Banner: Big Bat Films
Producer: Ravinder Jeet Dariya
Director: Rajiv S Ruia
Cast: Rajniesh Duggall, Kunaal Roy Kapur, Nazia Hussain, Pooja Bisht, Shafaq Naaz, Archana Shastry
Writers: Yusuf Ali Khan (screenplay), Adesh K Arjun (dialogue)
Music: Varadan Singh, Ravi Chopra
When we think about films made on ghosts, possession and exorcism, films like The Exorcism Of Emily Rose, The Conjuring and Insidious are a few that come to mind. Mushkil tries to be an Indianised version of these movies, but with little success.

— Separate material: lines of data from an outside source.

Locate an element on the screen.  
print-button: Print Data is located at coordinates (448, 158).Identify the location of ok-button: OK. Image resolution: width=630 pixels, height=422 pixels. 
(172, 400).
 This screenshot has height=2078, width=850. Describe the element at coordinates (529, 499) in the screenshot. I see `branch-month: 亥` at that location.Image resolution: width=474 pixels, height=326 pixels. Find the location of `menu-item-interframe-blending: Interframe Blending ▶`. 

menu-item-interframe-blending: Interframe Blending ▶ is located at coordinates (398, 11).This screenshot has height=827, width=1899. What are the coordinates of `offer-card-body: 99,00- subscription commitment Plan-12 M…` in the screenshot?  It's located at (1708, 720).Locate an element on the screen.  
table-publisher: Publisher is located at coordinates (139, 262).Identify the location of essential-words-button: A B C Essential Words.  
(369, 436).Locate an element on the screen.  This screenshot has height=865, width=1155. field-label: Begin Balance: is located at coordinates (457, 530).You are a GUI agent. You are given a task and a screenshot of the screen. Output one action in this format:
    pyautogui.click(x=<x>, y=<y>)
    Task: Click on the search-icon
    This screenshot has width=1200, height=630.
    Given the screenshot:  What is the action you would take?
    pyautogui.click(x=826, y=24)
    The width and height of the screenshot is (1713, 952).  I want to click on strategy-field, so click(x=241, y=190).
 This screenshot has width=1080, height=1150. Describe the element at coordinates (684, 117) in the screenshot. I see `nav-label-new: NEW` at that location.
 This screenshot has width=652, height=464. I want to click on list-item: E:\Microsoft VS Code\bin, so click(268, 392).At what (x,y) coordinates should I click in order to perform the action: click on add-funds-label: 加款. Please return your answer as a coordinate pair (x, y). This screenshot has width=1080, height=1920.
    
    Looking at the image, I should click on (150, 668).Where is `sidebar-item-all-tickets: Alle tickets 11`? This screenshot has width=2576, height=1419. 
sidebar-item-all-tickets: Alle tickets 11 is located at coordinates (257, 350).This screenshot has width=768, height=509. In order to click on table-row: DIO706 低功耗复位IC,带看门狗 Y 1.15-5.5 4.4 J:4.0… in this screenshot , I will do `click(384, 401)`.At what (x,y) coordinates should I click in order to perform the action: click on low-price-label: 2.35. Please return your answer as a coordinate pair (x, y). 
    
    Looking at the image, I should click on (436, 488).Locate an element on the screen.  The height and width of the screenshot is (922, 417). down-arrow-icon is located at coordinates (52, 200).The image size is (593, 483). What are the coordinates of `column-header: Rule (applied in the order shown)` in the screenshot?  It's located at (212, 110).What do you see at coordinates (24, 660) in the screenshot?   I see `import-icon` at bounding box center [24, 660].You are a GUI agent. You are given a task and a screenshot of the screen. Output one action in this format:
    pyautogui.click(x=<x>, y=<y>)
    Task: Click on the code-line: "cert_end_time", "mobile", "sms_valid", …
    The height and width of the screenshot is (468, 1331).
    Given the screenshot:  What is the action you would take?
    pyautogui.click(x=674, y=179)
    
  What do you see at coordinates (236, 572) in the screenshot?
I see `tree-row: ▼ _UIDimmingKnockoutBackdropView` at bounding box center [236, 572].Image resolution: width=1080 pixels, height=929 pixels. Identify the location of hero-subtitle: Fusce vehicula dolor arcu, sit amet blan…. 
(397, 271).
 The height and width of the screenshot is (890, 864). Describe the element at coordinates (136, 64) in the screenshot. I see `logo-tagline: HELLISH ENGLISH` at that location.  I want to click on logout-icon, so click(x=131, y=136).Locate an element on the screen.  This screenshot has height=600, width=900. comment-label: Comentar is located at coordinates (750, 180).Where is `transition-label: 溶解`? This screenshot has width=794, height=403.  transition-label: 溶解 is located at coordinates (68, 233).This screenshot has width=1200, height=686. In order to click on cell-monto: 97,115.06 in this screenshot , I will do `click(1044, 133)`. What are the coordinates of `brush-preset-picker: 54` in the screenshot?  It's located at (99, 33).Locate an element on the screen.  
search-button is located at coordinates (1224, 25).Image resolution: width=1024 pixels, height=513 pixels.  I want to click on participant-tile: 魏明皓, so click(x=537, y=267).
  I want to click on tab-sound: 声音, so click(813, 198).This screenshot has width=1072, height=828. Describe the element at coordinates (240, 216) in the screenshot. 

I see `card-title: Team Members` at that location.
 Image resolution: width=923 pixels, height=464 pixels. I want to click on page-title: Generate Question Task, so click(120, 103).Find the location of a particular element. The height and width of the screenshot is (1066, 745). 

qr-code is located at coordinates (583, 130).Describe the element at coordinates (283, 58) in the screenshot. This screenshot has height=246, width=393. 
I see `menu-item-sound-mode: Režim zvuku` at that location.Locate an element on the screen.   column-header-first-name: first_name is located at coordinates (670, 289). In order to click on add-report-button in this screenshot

The film starts with Aveer, a pandit who has acquired powerful siddhis, which he uses to break a curse on one of the ghats in Varanasi. The story immediately shifts to Athens, Greece where we see Nibhana and her three friends who have come there for a holiday. They are welcomed at the airport by their tour guide Vedant. What starts as a fun vacation takes a scary turn when the girls discover that the villa they are staying in is haunted. When the ghost tries to kill them, they run away and take shelter in a church. Nibhana’s father in India decides to take Aveer’s help to save his daughter and her friends. Though Aveer refuses at first, he finally lands up in Athens because Nibhana is the girl he was in love with before he became a powerful pandit. As soon as he arrives in the villa he starts to investigate about the ghost and soon deduces that one of Nibhana’s friends is possessed. How Aveer uses his powers to solve the mystery behind the possession and how he saves the day is what the rest of the film is all about.
As a horror film, Mushkil has nothing new to offer. The screenplay relies on the usual jump scares that we have seen in so many films before. There is nothing novel in the plot. The story has no depth and it all seems like one big haphazard effort. The film could have been set in any part of India. Greece just seems like an excuse so that the film could have a foreign location and some songs could be picturised there.
Not only is the writing uninspired but also the performances. Rajniesh Duggal as Aveer seems a misfit as a mantra-chanting pandit. Pooja Bisht as Nibhana is strictly okay. Kunal Roy Kapur as Vedant has his funny moments and is watchable. Nazia Hussain, Archana Shastry and Shafaq Naaz play Nibhana’s friends but they don’t have much to do except look unconvincingly scared.